A provision in Article 5 of the NLCA says, “an Inuk shall have the right to dispose freely to any person any wildlife lawfully harvested. The right to dispose shall include the right to sell, barter, exchange and give, either inside or outside the Nunavut Settlement Area.”

But debate about the online selling of wildlife continued into the annual general meeting of the Kitikmeot Regional Wildlife Board, where James Panioyak, who chairs the Ekalututiak HTO, said he understood the practice appears to be permitted by the NLCA, but goes against “Inuit values” of sharing.

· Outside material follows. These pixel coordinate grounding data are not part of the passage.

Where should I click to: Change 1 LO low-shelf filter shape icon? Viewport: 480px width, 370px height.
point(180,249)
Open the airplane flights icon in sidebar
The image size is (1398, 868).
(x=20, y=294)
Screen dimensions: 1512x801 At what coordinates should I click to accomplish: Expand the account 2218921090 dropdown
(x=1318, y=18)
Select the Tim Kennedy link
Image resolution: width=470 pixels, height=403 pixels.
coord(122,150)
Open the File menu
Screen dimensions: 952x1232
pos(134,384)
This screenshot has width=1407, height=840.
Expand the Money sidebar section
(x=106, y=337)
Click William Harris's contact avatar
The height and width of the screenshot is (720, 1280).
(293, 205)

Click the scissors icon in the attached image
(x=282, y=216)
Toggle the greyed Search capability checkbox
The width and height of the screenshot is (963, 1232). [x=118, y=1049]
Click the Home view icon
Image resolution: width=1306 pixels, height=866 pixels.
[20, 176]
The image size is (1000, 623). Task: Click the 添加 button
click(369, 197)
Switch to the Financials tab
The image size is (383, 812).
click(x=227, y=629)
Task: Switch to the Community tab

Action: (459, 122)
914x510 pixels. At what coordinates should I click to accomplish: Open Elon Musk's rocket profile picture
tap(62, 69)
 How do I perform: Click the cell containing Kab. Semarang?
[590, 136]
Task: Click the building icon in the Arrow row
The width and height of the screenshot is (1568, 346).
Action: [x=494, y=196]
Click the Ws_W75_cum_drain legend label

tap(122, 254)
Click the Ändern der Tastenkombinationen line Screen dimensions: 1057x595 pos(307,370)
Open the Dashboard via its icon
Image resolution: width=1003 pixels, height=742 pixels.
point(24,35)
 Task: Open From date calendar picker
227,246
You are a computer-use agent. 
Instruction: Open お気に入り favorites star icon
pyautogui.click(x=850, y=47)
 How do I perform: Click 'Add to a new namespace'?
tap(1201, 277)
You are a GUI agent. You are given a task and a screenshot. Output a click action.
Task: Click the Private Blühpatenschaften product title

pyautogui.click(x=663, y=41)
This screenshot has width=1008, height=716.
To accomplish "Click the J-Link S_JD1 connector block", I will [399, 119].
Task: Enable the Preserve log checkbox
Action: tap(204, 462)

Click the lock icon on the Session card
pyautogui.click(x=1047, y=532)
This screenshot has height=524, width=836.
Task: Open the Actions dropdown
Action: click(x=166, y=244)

The heated discussion around the online sale of country foods prompted the Kivalliq Inuit Association’s president David Ningeongan to say Oct. 17 on the KIA website that “the Kivalliq Inuit Association does not have a stance nor has any comments at this time regarding the discussions about selling country food online.”

“The misunderstanding that it is the Kivalliq Inuit Association sparking the debate derives from sharing the same acronym, K.I.A.”

Rankin Inlet is also home to the Kivalliq Arctic Foods, which also sells its $250- “family packs” of food to Nunavut on Facebook.

These consist of one kilogram of hot smoked Arctic char, three 100-gram packs of candied Arctic char nuggets, two packs of one-pound frozen Arctic char, two kgs of dried Arctic char, called pipsi in the Kivalliq, one-pound of smoked muskox ribs and two kgs of maktaaq.

The Nunavut Development Corp.-owned company also sells maktaaq (muktaaq) family packs, with two kgs of beluga maktaaq, one kg of hot smoked Arctic char, three 100-gram packs of candied Arctic char nuggets, two one-lb packages of frozen Arctic char, two kgs of called pipsi, and two kgs of premium Arctic char fillets.

In Nunavik, Makivik Corp. maintains that beneficiaries of the James Bay and Northern Quebec Agreement have the right to possess and dispose of their catch — although not sell it — to anyone they want to, Inuk or non-Inuk, although the Quebec government has in the past attempted to confiscate country foods carried south by non-Inuit.